Activity
Exact copies of the lines from the line containing "Titiek Sugiharti Ajak" through the last line of the entries below are the whole answer.

BEGIN Recorded data

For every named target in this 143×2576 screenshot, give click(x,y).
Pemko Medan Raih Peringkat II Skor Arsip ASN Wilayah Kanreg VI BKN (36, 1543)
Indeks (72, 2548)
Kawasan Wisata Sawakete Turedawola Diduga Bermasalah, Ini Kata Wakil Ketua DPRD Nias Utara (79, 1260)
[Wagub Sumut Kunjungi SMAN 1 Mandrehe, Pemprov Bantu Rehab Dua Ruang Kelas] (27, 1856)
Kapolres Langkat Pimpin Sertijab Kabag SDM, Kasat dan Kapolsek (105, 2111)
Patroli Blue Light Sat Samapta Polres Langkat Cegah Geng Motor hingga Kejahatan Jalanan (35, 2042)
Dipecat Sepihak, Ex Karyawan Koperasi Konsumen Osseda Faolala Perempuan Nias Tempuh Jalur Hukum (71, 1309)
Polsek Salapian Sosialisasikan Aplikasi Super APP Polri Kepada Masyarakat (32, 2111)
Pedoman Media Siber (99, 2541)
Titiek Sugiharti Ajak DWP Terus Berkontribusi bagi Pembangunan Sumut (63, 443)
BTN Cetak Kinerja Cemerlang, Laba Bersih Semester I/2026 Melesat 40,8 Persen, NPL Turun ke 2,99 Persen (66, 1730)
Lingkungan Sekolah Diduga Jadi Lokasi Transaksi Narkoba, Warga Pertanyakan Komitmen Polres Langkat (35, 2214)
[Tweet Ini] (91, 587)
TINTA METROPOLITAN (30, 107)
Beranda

END Recorded data

Exercise output
Titiek Sugiharti Ajak DWP Terus Berkontribusi bagi Pembangunan Sumut (63, 443)
BTN Cetak Kinerja Cemerlang, Laba Bersih Semester I/2026 Melesat 40,8 Persen, NPL Turun ke 2,99 Persen (66, 1730)
Lingkungan Sekolah Diduga Jadi Lokasi Transaksi Narkoba, Warga Pertanyakan Komitmen Polres Langkat (35, 2214)
[Tweet Ini] (91, 587)
TINTA METROPOLITAN (30, 107)
Beranda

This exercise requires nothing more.